President Donald Trump offered his “deepest sympathies and respect” to the family of Sen. John McCain on Saturday night, setting aside a yearslong, bitter and often deeply personal feud between the two men that had lasted into the senator’s final days.

The president shared his condolences in a brief tweet, shortly after it was announced that McCain, who had been battling brain cancer, had died.

“Our hearts and prayers are with you!” he said.

The White House flag was lowered to half-staff Saturday in honor of McCain.

But as former presidents and other politicians from both parties lauded McCain’s character and patriotism, Trump’s brief comment focused on the family of the Republican senator from Arizona. Although of the same generation and political party, the two men had expressed a distaste for one another since Trump catapulted onto the political scene as a candidate for president in 2015.

McCain, a former prisoner of war in Vietnam who rose to power as a prominent Republican politician, emerged as an early and vocal critic of Trump. He condemned Trump’s remarks about women, unauthorized immigrants and the family of a slain Muslim Army captain during the presidential campaign. He withdrew support for Trump about a month before Election Day after a recording was released on which Trump spoke about groping women.

At one point, Trump, who received draft deferments and never served in the military, belittled McCain’s war record.

“He’s not a war hero,” Trump said at a Republican presidential forum in Iowa in 2015. “He’s a war hero because he was captured. I like people who weren’t captured.”

Once Trump entered the Oval Office, McCain generally supported the administration’s policies and nominees, including a $1.5 trillion tax cut and the confirmation of Neil Gorsuch as a justice on the Supreme Court. But in key moments, the senator remained a forceful adversary, and neither man yielded as McCain battled terminal illness.

McCain thwarted a Republican effort to repeal the Affordable Care Act last year, returning to the Senate floor after his brain cancer diagnosis to cast a dramatic thumbs-down vote. More recently, McCain issued a statement critical of Trump’s summit meeting in Helsinki with President Vladimir Putin of Russia, calling it “one of the most disgraceful performances by an American president in memory.”

This month, as McCain was ailing, Trump gave a 28-minute speech about a bill named for McCain — but did not mention the senator.

Elsewhere, McCain’s long military and political history — and his willingness to at times defy the Republican agenda — won him praise from both parties at the end of his life.

President Barack Obama, who defeated McCain in the 2008 presidential election, said in a statement Saturday night that “we shared, for all our differences, a fidelity to something higher — the ideals for which generations of Americans and immigrants alike have fought, marched and sacrificed.”

Obama also alluded to McCain’s military service, saying: “All of us can aspire to the courage to put the greater good above our own. At John’s best, he showed us what that means. And for that, we are all in his debt.”

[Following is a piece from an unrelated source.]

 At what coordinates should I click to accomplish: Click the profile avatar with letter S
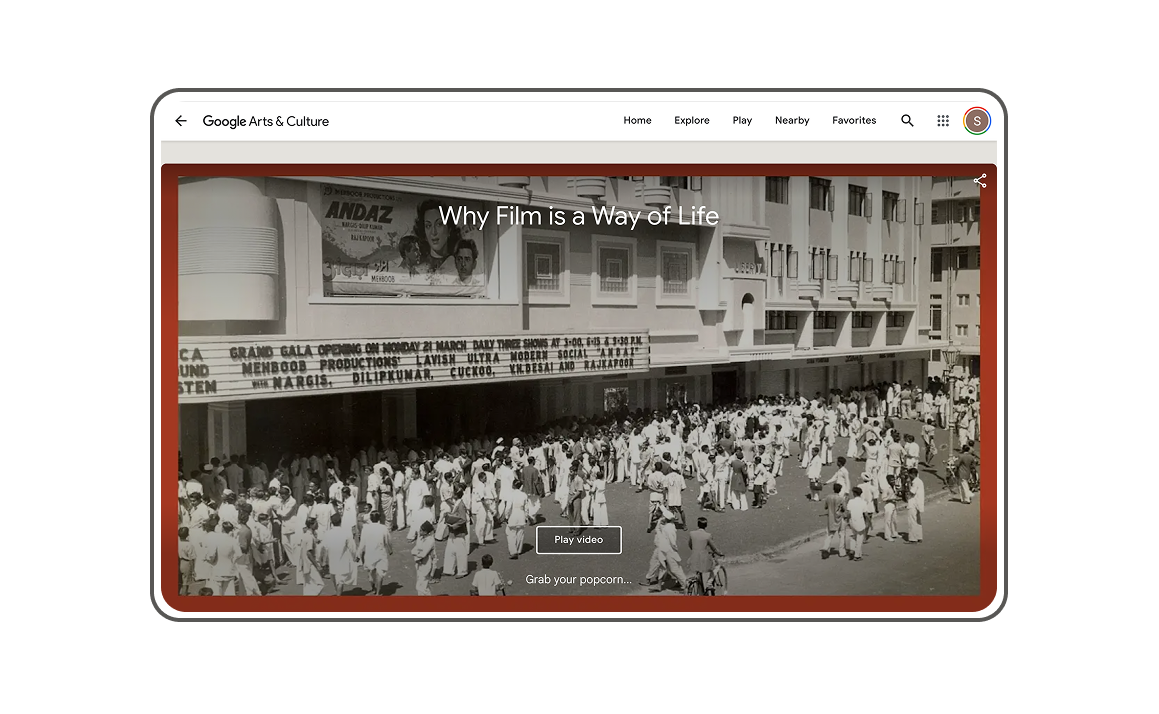976,121
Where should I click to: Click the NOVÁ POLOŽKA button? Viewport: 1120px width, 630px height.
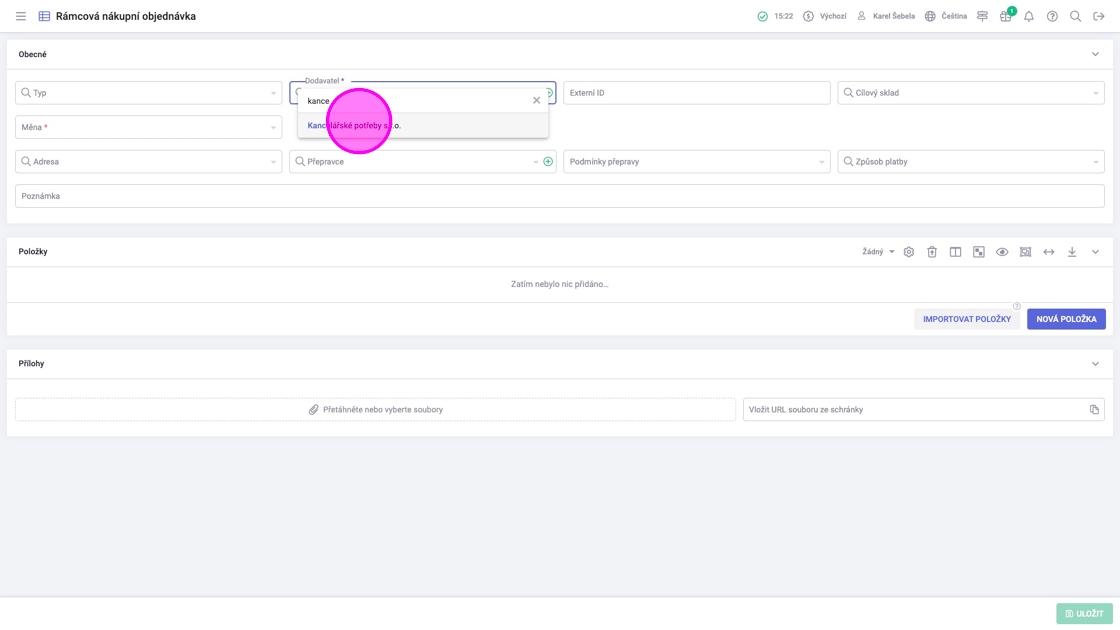(x=1066, y=319)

Including Obama, every living former president released statements commemorating McCain. President George W. Bush, who won the Republican nomination for president over McCain in 2000, said in his statement: “Some lives are so vivid, it is difficult to imagine them ended. Some voices are so vibrant it is hard to imagine them stilled.”

Vice President Mike Pence, in his own statement on Twitter, honored McCain’s “lifetime of service to this nation in our military and in public life.”

“God bless John McCain,” he said.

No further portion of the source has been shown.